Y si vas de gestiones, y con la razón en el bolsillo, lo mismo.

Recibo un cargo del banco a mi maltrecha cuenta por unos esquíes -yo, que no he pasado de los charcos helados, cuando había-, y me asegura el empleado que lo mío es Formigal, y yo venga y dale que nones, que como ese Formigal no sea un bar, pues que no. Si lo sabremos nosotros, insiste el nota. Acaloramiento en medio de un microclima de crematorio en hora punta. Y sale el director de la sucursal, un tipo con la vocación de fiscal hecha papilla y que se ha comido todas las pelis de juicios de los USA, que me interroga de esta guisa: ¿No es más cierto que usted adquirió el día tal unos esquíes en los almacenes equis por importe de... y que ahora se niega a afrontar el dispendio suntuario?. Y yo, a su altura: Con la venia, váyase a hacer puñetas, y le doy diez días para plantar esa lechuga en su huerto, que no es el mío.

_INFORMACIÓN APORTADA_:
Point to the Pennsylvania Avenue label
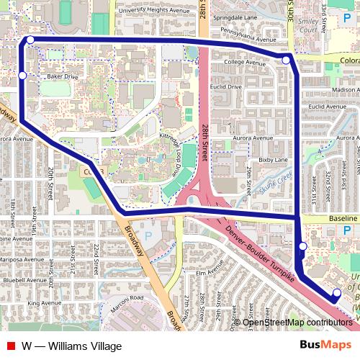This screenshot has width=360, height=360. (249, 32)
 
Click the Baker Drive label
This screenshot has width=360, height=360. (61, 76)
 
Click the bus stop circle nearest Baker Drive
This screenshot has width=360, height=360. (22, 75)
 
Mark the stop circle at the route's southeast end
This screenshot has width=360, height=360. (337, 292)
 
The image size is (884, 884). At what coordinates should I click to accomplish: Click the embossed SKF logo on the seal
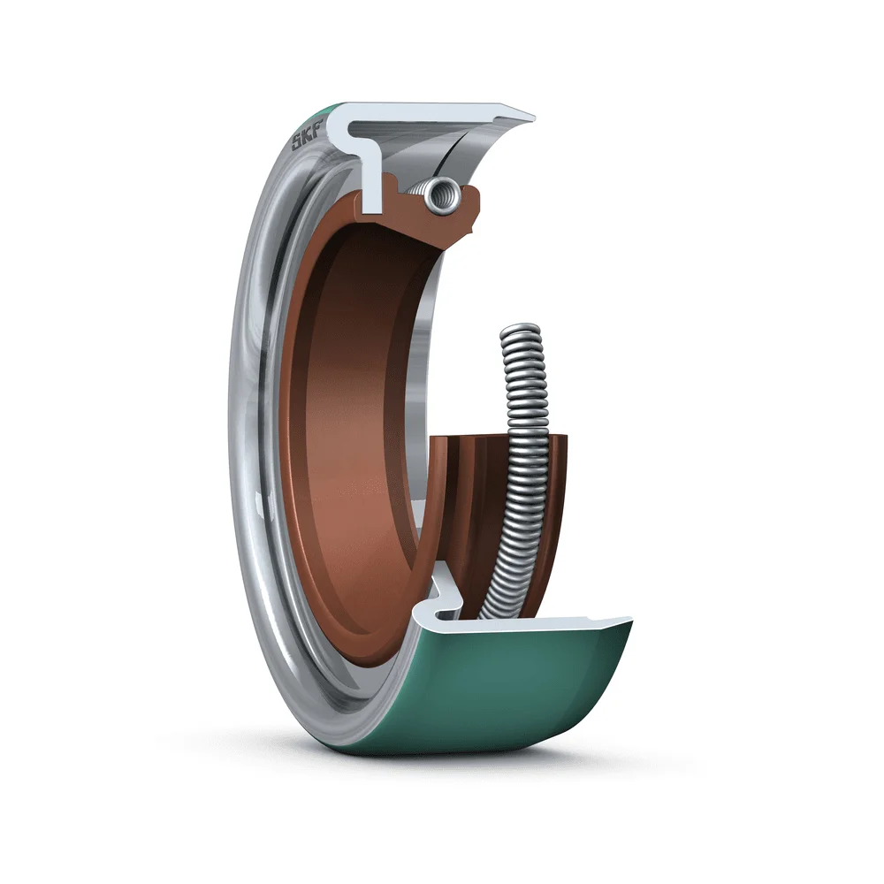tap(307, 136)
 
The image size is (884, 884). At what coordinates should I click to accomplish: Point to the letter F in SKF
tap(316, 128)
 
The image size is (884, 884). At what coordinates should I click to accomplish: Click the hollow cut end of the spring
tap(442, 195)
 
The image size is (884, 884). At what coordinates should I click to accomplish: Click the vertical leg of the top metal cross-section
tap(371, 180)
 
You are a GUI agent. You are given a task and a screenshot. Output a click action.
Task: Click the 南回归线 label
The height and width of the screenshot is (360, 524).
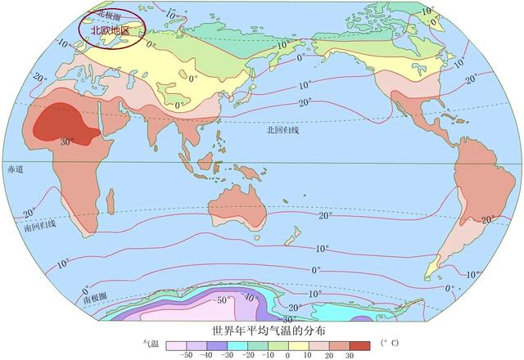point(39,224)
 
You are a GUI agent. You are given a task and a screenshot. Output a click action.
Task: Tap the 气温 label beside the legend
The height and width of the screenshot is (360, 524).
point(151,345)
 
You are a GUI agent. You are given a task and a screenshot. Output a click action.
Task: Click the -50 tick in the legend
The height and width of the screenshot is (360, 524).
point(186,356)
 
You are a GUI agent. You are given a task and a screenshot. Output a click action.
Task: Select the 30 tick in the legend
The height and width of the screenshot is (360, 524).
point(349,356)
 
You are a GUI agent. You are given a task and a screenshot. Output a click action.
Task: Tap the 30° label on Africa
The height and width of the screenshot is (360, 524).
point(67,141)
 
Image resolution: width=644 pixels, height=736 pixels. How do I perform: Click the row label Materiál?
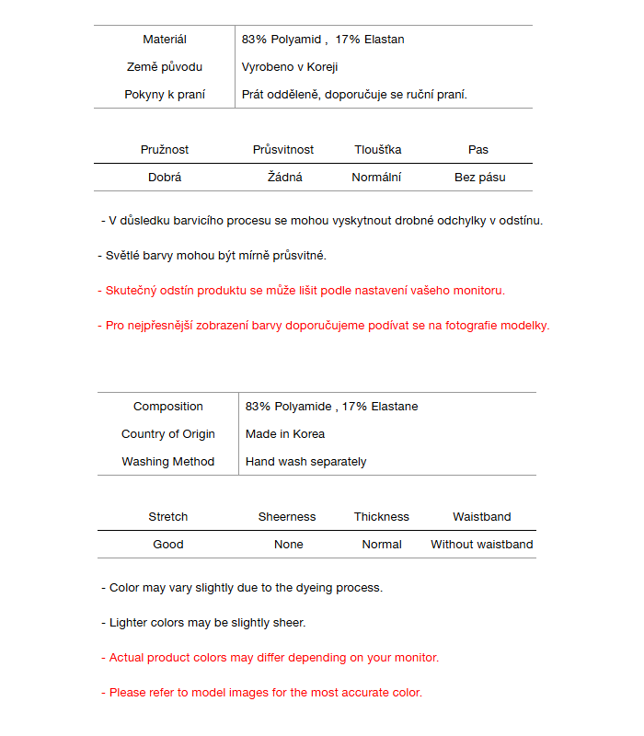pyautogui.click(x=165, y=40)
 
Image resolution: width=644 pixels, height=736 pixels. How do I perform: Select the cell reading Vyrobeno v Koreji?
pyautogui.click(x=290, y=67)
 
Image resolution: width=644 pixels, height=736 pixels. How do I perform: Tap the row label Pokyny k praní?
pyautogui.click(x=165, y=95)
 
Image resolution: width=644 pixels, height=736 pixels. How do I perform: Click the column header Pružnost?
pyautogui.click(x=165, y=150)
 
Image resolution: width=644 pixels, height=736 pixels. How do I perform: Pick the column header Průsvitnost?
pyautogui.click(x=283, y=150)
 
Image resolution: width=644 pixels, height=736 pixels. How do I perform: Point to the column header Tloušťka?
pyautogui.click(x=378, y=150)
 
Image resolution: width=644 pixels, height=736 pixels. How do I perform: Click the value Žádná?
pyautogui.click(x=285, y=178)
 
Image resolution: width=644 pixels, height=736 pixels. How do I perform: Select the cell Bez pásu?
pyautogui.click(x=480, y=178)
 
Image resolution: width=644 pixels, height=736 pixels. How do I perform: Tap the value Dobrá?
pyautogui.click(x=165, y=178)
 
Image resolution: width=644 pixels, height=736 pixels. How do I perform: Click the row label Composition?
pyautogui.click(x=168, y=407)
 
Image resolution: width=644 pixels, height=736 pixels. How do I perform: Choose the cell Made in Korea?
pyautogui.click(x=285, y=434)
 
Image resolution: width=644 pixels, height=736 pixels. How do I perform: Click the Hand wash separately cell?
pyautogui.click(x=306, y=462)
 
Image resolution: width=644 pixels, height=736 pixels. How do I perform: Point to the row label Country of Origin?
pyautogui.click(x=168, y=434)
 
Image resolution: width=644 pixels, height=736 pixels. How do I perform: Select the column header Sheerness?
pyautogui.click(x=287, y=517)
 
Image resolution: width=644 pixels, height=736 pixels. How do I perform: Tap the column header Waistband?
pyautogui.click(x=482, y=517)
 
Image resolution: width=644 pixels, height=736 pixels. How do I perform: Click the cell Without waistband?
pyautogui.click(x=482, y=545)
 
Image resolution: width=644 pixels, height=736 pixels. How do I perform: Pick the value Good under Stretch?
pyautogui.click(x=168, y=545)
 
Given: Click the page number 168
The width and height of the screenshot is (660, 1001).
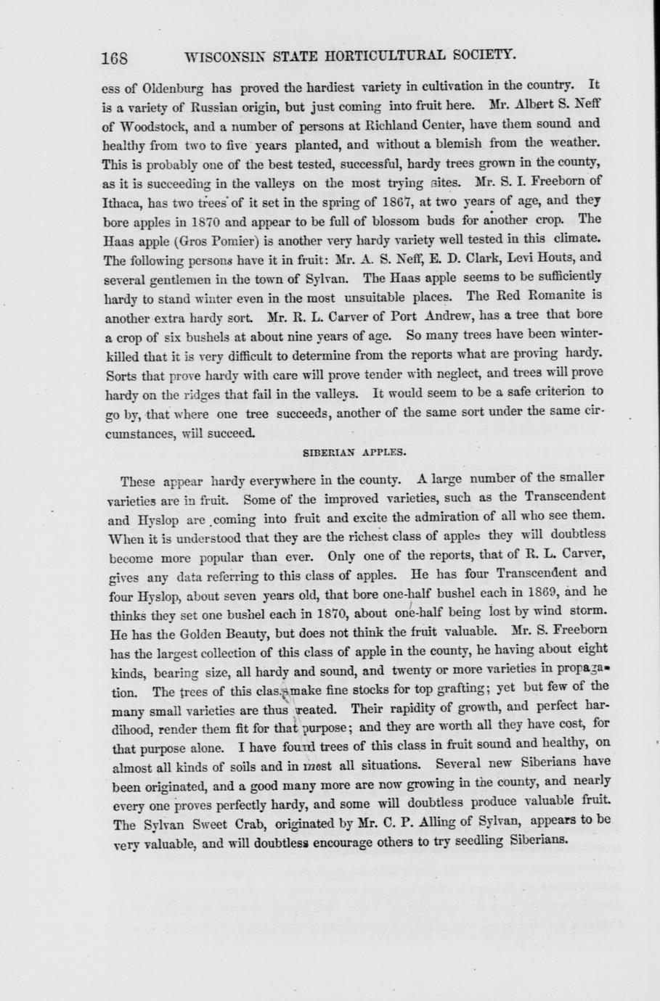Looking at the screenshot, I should click(115, 58).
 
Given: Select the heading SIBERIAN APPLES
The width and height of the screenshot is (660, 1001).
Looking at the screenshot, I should click(354, 451).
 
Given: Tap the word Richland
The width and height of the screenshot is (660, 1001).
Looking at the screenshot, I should click(403, 124).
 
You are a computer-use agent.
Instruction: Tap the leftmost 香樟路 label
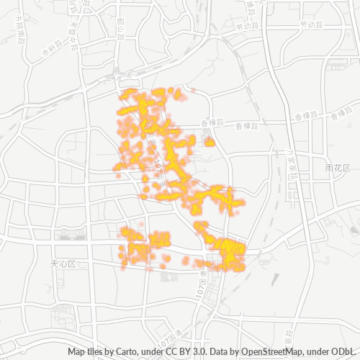click(x=213, y=124)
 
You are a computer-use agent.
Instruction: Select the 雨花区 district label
click(x=336, y=168)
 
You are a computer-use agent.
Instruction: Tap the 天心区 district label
click(x=63, y=264)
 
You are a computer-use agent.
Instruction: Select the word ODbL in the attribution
click(x=345, y=352)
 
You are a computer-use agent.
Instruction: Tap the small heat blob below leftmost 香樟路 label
click(x=210, y=143)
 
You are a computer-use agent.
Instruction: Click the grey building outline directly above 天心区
click(x=71, y=235)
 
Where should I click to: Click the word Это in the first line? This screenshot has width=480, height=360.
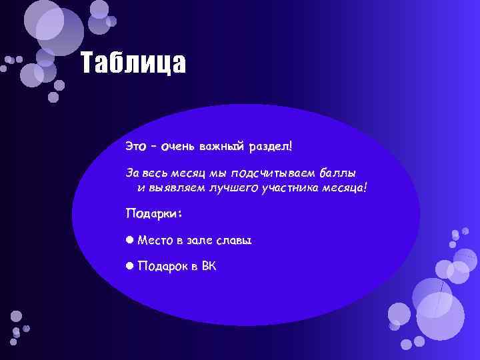136,145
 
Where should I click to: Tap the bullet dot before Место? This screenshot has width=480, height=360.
130,239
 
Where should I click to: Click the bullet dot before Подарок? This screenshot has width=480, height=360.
130,267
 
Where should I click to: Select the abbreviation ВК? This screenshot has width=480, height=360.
209,267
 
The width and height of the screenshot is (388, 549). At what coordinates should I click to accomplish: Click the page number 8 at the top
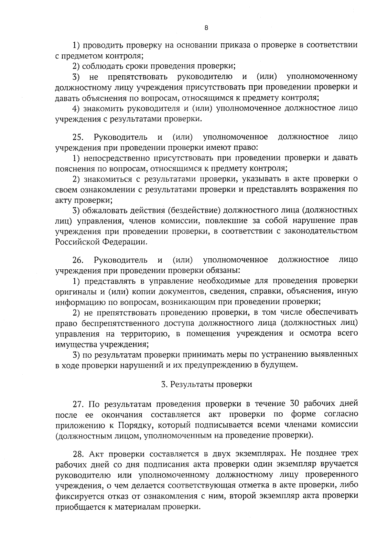pos(206,28)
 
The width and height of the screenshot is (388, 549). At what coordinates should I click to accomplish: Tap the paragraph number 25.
pos(78,137)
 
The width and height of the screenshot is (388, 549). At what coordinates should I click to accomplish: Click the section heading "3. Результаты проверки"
pos(206,384)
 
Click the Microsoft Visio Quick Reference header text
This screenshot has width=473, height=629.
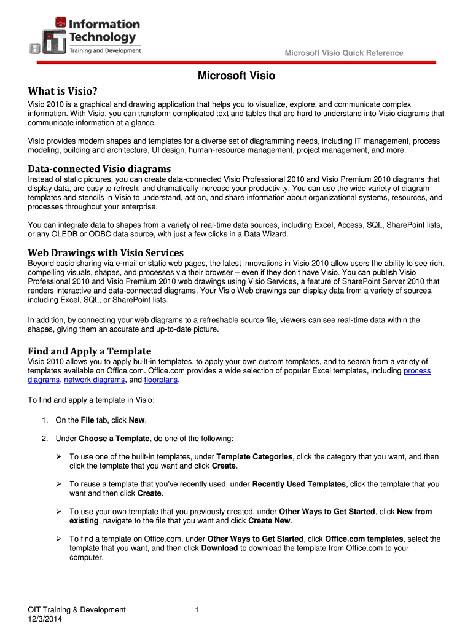pos(344,53)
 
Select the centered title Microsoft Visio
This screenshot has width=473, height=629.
pos(236,76)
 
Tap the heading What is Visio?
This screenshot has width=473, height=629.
pos(63,92)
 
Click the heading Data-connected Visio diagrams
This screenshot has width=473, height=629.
pos(99,168)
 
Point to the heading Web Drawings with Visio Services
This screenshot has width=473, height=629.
pos(106,252)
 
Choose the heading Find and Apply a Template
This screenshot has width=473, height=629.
pos(89,351)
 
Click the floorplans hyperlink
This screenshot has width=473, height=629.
pos(161,380)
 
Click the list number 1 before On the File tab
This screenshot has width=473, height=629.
pos(44,420)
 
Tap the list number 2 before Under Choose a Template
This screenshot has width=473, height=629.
pos(44,439)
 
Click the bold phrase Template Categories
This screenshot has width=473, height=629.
pos(255,457)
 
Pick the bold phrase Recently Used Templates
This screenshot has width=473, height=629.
pos(299,484)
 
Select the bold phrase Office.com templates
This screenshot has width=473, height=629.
pos(364,539)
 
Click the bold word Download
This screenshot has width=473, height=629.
pos(219,548)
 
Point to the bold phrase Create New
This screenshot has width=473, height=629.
pos(269,520)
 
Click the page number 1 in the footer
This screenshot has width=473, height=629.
pos(196,609)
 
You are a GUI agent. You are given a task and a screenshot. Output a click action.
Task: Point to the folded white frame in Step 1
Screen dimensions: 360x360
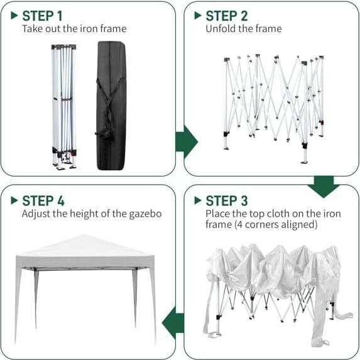63,104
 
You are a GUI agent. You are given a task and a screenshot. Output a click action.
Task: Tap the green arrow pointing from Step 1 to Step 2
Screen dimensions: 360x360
186,139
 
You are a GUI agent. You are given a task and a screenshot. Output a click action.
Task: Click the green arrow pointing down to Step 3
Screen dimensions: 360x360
324,186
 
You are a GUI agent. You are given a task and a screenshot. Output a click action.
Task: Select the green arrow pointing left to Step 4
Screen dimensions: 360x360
173,324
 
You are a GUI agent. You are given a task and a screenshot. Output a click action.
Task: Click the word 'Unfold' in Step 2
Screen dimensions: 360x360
220,29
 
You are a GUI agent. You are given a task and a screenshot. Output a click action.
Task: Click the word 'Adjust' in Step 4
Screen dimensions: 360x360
36,214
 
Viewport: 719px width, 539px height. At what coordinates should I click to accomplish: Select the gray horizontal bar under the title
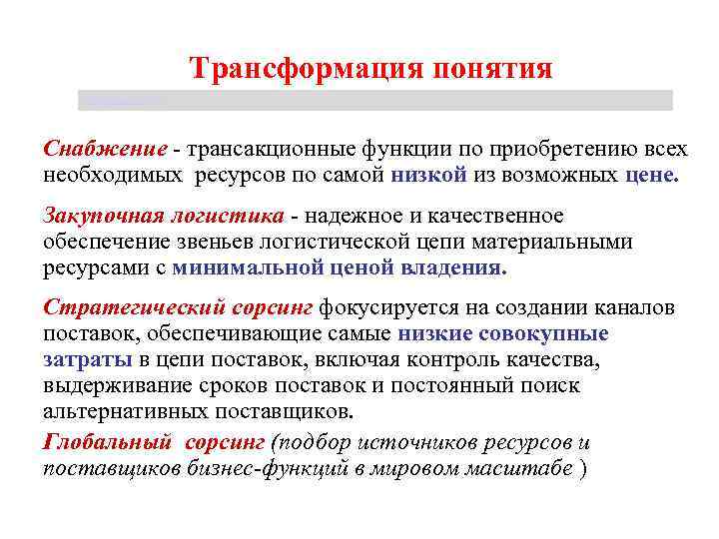374,100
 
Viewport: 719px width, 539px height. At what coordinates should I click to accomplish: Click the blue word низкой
428,175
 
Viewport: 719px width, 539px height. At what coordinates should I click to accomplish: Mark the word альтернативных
129,411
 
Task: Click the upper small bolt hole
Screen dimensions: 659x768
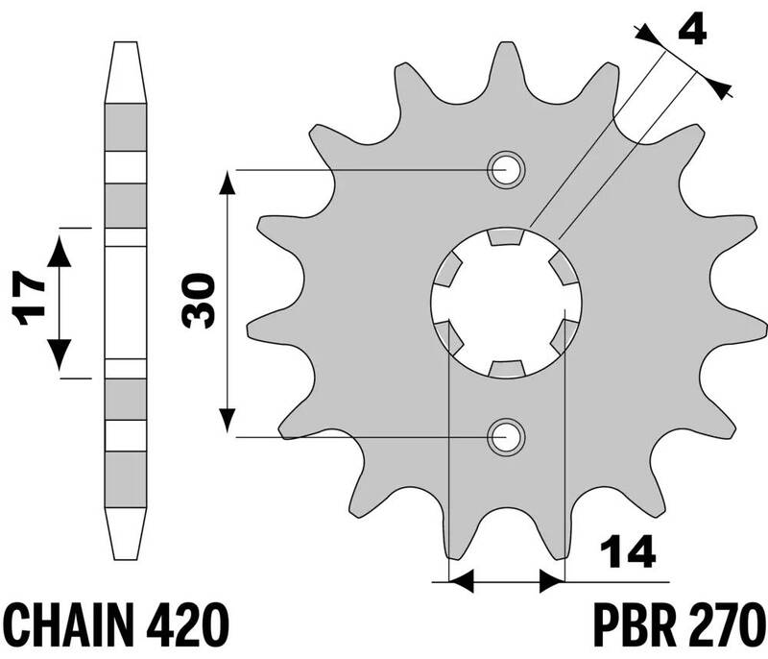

_INSTRUCCIÓN ESCRITA 1_: En el texto extraído, ¿qué lugar asegura el empleado del banco que es «lo mío»?
_INSTRUCCIÓN ESCRITA 2_: Enumera a todas las personas que toman la palabra en el texto extraído.

_RESULTADO ESPERADO 1_: Formigal.

_RESULTADO ESPERADO 2_:
- Quien narra
- El empleado del banco
- El director de la sucursal